- [Task description]:
Exactly the lines below from the one with "Screen dimensions: 911x576" up to and including the one with "the comments panel" make up the answer, with nothing else added.

START Data for processing

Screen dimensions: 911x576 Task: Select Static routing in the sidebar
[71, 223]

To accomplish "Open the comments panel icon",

END Data for processing
START Data for processing

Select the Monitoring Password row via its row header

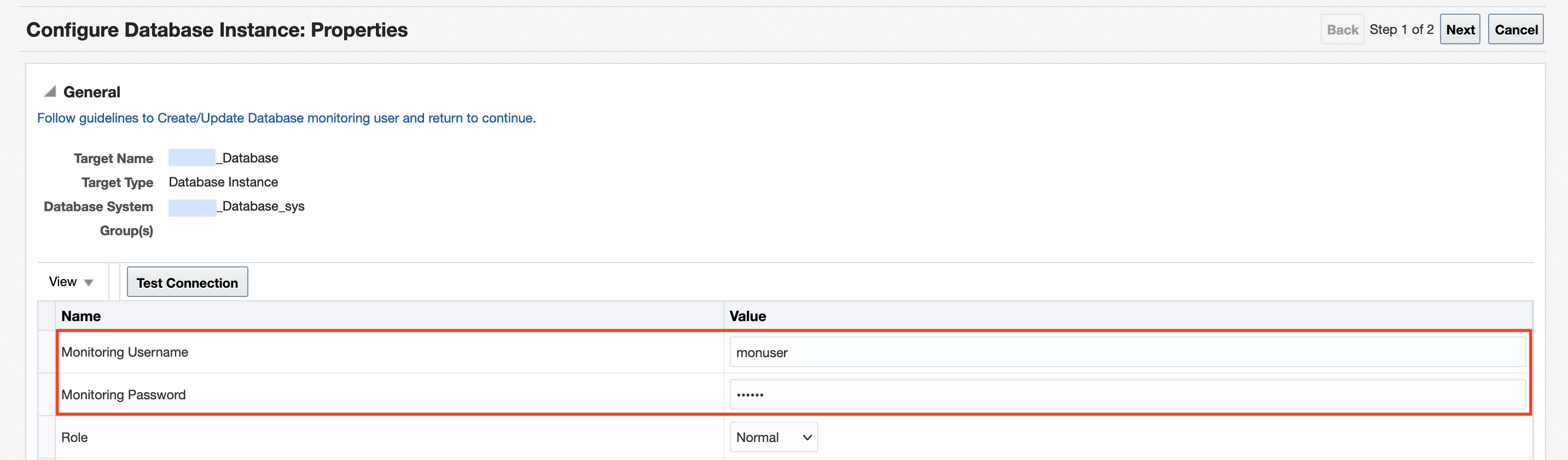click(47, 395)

END Data for processing
START Data for processing

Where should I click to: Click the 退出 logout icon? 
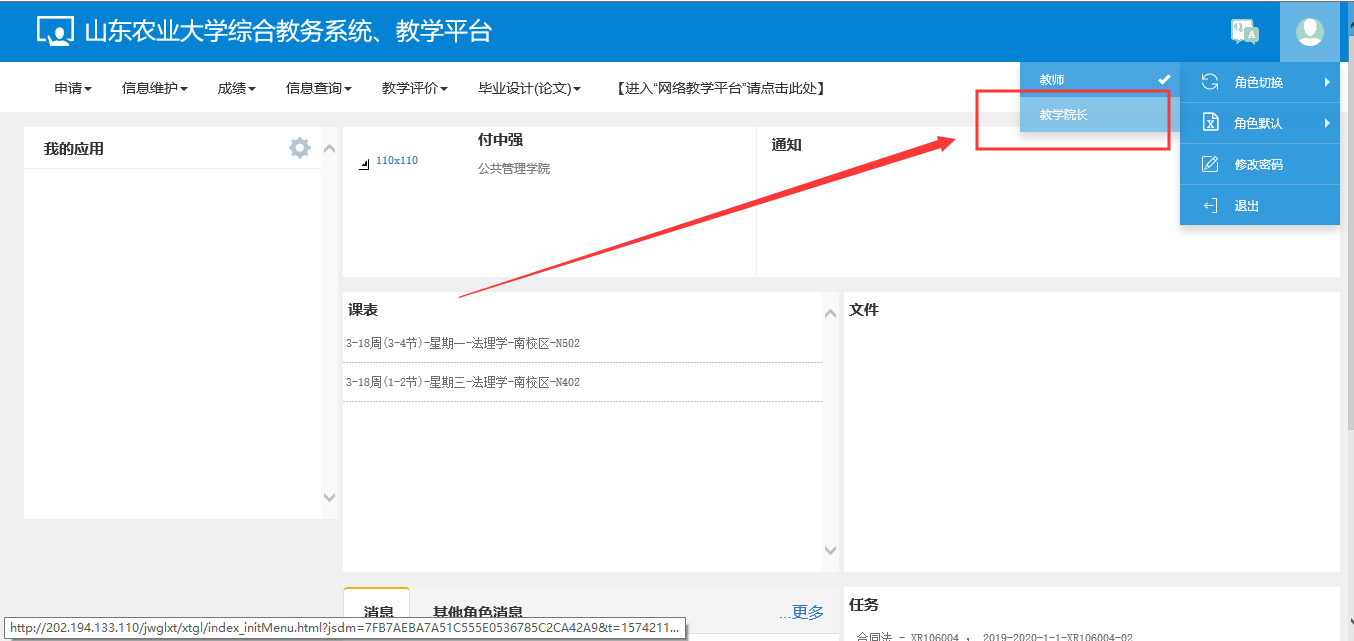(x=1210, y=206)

END Data for processing

- [Answer space]:
Screen dimensions: 911x576 Task: Select Static routing in the sidebar
[71, 223]

To accomplish "Open the comments panel icon",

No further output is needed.